__DATA LINES__:
+++

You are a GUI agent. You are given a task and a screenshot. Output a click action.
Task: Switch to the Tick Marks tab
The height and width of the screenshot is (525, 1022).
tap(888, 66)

+++

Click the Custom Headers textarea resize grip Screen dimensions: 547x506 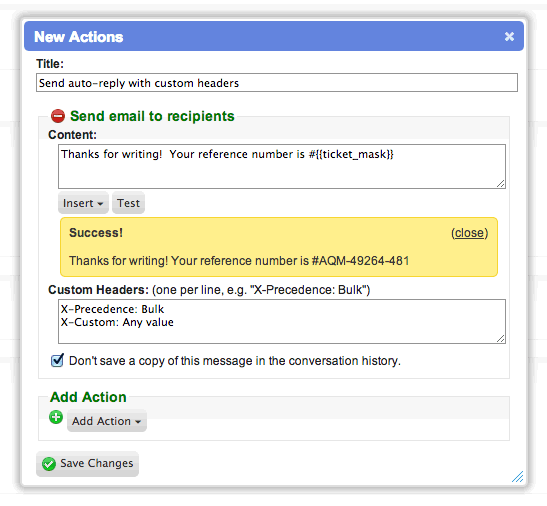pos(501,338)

+++

__WHAT THIS TASK INVOLVES__: Can you duplicate, unchanged, the records between the line holding "You are a GUI" and the line holding "tap(888, 66)", inclusive?

__REPLY TO THE TASK__:
You are a GUI agent. You are given a task and a screenshot. Output a click action.
Task: Switch to the Tick Marks tab
The height and width of the screenshot is (525, 1022).
tap(888, 66)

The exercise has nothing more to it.